I can’t tell you how many often I sit at my desk, push back my seat, and allow my eyes to drift around the room full of bookshelves. I’m not procrastinating, not exactly. I’m scanning the room to see my friends. Their covers jog my memories. They remind me of what I learned once. More than that, they remind me of my life–where I was when I first read Lloyd-Jones on the couch, how I knelt by the bed with tears when I read Brothers, We Are Not Professionals, how my life was so different 15 years ago when I read my dad’s copy of the Institutes as a college student.

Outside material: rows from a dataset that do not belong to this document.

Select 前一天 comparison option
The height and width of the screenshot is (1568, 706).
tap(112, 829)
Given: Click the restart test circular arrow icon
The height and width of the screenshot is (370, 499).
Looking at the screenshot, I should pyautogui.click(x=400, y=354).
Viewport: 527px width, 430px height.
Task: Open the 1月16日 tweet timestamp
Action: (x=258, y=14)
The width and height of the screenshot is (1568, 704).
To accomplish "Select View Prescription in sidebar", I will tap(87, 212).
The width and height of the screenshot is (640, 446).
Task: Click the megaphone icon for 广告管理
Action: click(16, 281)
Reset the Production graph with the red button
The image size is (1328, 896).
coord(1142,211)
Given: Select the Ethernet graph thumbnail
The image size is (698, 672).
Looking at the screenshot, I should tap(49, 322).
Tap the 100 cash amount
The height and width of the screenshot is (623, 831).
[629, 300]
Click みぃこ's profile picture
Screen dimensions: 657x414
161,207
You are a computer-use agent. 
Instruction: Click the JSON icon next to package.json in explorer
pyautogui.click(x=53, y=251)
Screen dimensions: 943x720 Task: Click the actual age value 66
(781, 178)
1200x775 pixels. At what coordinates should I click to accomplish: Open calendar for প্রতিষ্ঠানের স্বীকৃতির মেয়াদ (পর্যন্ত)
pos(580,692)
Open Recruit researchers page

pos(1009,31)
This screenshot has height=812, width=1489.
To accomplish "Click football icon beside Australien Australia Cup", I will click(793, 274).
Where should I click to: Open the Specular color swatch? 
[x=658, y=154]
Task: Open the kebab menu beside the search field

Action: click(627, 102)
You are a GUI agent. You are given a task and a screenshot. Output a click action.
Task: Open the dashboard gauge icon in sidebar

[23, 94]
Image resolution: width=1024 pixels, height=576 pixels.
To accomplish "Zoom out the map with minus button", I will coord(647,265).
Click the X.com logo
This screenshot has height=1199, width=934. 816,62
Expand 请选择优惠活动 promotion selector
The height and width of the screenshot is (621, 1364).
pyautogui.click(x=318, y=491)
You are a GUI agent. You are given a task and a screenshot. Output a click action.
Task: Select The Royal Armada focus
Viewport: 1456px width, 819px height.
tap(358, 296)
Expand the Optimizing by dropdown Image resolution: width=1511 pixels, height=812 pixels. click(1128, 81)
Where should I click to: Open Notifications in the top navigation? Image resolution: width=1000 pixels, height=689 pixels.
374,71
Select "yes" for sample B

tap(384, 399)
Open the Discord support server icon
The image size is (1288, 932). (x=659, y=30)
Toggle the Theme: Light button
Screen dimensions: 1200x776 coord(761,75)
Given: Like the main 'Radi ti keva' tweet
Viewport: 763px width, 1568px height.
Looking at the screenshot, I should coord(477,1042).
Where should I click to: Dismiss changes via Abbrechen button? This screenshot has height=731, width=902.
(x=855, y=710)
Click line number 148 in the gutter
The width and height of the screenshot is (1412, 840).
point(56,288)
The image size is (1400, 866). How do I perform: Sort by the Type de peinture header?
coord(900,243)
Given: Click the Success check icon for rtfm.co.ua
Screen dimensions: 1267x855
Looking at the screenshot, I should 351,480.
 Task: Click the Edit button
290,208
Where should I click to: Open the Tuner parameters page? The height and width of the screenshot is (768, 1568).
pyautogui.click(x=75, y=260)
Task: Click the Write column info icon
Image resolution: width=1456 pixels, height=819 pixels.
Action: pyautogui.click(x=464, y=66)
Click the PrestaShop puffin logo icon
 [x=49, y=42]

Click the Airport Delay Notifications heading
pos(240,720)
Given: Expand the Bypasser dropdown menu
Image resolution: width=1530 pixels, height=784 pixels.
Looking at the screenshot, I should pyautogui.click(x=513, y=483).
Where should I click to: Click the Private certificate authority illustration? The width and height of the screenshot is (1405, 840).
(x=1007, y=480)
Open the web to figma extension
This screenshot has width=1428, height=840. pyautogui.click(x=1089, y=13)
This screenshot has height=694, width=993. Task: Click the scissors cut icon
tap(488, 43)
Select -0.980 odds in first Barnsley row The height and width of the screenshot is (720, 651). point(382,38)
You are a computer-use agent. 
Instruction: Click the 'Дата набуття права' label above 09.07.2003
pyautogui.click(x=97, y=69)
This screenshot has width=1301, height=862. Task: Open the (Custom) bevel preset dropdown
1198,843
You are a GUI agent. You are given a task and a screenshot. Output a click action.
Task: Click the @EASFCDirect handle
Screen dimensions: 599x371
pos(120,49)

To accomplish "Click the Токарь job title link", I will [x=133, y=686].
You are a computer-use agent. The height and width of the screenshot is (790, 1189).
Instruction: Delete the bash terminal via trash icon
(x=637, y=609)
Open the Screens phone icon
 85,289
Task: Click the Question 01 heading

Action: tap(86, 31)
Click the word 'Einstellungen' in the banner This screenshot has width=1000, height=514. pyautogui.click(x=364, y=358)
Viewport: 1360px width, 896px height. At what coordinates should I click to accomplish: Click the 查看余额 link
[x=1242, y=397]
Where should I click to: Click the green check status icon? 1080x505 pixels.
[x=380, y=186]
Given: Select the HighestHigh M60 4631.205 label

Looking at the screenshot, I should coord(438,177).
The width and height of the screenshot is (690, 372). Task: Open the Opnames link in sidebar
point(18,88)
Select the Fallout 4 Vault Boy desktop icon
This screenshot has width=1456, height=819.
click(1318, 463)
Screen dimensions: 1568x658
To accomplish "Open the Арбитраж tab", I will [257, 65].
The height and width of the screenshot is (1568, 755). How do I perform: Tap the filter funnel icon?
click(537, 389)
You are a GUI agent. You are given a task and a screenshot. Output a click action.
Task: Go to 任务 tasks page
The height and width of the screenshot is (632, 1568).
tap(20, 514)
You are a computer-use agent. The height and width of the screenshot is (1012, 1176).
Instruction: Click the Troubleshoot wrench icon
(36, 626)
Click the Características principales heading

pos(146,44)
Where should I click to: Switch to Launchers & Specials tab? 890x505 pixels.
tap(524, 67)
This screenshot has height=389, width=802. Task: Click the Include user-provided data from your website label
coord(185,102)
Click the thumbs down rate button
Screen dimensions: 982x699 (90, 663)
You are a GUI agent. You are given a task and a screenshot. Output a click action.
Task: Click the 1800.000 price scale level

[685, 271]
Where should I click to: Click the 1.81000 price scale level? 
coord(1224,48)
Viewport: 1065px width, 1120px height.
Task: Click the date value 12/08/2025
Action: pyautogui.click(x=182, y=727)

If all my books disappeared on to a microchip I might have less to lug around and I might be able to search my notes more easily, but I’d lose memory; I’d lose history; I’d lose a little bit of myself.
~ Along that line, George Grant lists some good reading habits.
~ Yeah, yeah, yeah, I know what I just linked to above about ebooks, but here’s a great deal: free ebooks on prayer from Andrew Case! I’m working through his Prayers of an Excellent Wife now on my Kindle, and I highly recommend that one. The prayers are based on Scripture.
~ Caroline and I are reading Rushdoony and North this year as we study biblical law. (Don’t get worried that we’re becoming disciples of those two.) They’ve given us much food for thought as we grapple with what the Bible teaches and how our society lives today, even as we disagree with them on some points and their tone. We’ve seen the wisdom of the Bible in the way it deals with criminal law and punishment, and we’ve looked at the way the U.S. government, along with most of the West, fails to live up to it. The State is big, and the victim is small, to paraphrase Dennis Prager. Speaking of Dennis Prager, he gave us something to think about in his recent column If You’re Ever Murdered… He proposes that those who are opposed to or in favor of the death penalty be allowed to make their views known in the way we can commit to (or not) donating our organs at our death. Here’s what he says:
In order to make this as clear as possible, here is my proposal: Americans should be able to declare what they want the state to do on their behalf if they are murdered. Those who wish the state to keep their murderer alive for all his natural years should wear, let us say, a green bracelet and/or place a green dot on their driver’s license or license plate. And those who want their convicted murderer put to death can wear a red bracelet and/or have a red dot on their license. Just as I have a pink “donor” circle on my driver’s license signifying that, in case I die, I wish to provide my organs to help keep some other person alive, so I wish to make it known that if I am murdered, I do not want my murderer kept alive a day longer than legally necessary.
As he explains, in our society, offense are considered to be against the State and not the victim. His proposal would give back, rightly in my opinion, some rights, input, and, indeed, power, to the victim. What do you think? If you’re against the death penalty, how would you argue against his proposal?
~ Yikes! Over the past two years, the cost of living in Belgium has risen 31%.
~ Here are some words that have made me think this week:
A Lenten Meditation for Meat Lovers
Charitable Judgments: An Antidote to Judging Others
Damn All False Antitheses to Hell
A.I.M.S — A New Acronym for Living My Life
I’m off now to nurse my pitiful patient.